Records contained in a dataset:
☆ ☆ ☆ ☆

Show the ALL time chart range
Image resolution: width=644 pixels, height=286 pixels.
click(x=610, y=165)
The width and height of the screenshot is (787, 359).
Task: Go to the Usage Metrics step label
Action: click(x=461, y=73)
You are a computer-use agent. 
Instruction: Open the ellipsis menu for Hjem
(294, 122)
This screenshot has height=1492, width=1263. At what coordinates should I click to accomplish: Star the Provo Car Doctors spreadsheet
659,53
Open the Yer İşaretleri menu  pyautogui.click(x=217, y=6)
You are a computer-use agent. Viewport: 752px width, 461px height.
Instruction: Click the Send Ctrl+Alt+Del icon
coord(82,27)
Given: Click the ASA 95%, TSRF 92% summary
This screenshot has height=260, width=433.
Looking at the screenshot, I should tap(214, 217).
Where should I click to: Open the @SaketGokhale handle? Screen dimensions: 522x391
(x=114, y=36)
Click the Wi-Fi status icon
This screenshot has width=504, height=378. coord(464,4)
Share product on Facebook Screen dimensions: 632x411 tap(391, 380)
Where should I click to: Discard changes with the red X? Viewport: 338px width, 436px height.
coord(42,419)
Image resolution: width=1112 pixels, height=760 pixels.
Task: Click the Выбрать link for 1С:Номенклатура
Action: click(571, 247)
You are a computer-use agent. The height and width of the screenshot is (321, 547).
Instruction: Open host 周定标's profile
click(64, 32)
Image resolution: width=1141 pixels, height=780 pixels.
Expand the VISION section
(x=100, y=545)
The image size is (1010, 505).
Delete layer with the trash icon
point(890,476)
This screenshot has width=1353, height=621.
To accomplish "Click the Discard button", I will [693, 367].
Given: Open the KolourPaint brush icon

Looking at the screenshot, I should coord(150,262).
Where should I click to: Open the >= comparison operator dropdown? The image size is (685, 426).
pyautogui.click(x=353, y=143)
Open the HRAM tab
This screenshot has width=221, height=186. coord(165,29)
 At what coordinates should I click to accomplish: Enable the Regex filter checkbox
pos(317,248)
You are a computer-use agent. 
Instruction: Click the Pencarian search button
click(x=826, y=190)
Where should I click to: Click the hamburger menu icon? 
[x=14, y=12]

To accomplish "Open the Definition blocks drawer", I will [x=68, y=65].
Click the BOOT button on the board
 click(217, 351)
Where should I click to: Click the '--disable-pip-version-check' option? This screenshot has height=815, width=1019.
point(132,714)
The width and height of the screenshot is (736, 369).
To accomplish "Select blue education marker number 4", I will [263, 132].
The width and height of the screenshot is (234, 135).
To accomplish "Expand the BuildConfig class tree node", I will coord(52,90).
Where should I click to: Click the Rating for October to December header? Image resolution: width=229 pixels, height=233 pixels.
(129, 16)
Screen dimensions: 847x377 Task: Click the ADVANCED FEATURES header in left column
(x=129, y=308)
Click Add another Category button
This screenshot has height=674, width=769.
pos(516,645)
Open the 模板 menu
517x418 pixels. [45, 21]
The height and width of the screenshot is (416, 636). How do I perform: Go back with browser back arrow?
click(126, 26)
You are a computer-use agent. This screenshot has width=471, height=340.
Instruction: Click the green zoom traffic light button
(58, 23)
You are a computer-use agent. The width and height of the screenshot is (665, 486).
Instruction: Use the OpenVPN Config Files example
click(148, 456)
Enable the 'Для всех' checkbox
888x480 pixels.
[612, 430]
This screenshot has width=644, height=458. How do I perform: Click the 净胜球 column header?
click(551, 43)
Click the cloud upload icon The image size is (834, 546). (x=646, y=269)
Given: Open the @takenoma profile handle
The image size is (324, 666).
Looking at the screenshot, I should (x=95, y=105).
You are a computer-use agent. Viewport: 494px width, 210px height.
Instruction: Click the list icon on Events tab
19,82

☆ ☆ ☆ ☆

* Exercise requirements *
Once you have identified the lines above that contain "will", copy each of them.

* Output of the task *
To accomplish "Click the Discard button", I will [693, 367].
To accomplish "Open the Definition blocks drawer", I will [x=68, y=65].
To accomplish "Select blue education marker number 4", I will [263, 132].
To accomplish "Expand the BuildConfig class tree node", I will coord(52,90).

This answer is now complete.